──────── Exercise data

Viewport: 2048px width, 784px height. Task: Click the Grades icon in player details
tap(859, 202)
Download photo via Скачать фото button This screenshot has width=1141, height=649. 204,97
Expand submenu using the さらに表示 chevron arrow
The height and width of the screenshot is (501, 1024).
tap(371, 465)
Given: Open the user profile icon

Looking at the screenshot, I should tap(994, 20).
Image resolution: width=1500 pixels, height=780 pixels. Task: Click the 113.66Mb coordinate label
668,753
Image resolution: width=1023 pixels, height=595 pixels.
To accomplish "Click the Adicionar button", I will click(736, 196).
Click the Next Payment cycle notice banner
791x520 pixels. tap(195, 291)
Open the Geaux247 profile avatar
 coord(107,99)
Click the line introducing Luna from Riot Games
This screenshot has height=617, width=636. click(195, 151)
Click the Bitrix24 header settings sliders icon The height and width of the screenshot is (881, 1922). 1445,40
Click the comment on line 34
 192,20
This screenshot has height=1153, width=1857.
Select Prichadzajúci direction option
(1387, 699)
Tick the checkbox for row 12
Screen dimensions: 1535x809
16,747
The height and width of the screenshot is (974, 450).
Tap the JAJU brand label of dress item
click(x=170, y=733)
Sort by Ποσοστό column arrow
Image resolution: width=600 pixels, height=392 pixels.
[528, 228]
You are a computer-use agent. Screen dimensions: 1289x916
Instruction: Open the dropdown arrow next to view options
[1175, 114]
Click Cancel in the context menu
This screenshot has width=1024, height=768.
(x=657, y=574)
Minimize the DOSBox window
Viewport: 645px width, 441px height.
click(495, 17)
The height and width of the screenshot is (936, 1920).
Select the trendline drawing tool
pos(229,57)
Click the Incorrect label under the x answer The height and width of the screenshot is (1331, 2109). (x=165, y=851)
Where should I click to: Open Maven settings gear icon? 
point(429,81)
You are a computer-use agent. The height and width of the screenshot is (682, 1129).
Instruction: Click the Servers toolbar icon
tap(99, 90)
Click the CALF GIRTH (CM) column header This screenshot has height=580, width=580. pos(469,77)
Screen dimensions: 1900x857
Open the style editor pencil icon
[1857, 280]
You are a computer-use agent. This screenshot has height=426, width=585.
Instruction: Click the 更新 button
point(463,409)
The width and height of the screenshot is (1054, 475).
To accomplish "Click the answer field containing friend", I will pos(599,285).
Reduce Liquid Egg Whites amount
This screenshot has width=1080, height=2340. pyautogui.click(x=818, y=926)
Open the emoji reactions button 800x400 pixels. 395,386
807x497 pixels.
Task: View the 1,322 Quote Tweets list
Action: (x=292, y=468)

────────────────

Task description: Going back to the entries above, set down exactly the lines that begin at the one with "Open the Geaux247 profile avatar" and end at the one with "This screenshot has height=1153, width=1857.", both included, and nothing else.

Result below:
Open the Geaux247 profile avatar
 coord(107,99)
Click the line introducing Luna from Riot Games
This screenshot has height=617, width=636. click(195, 151)
Click the Bitrix24 header settings sliders icon The height and width of the screenshot is (881, 1922). 1445,40
Click the comment on line 34
 192,20
This screenshot has height=1153, width=1857.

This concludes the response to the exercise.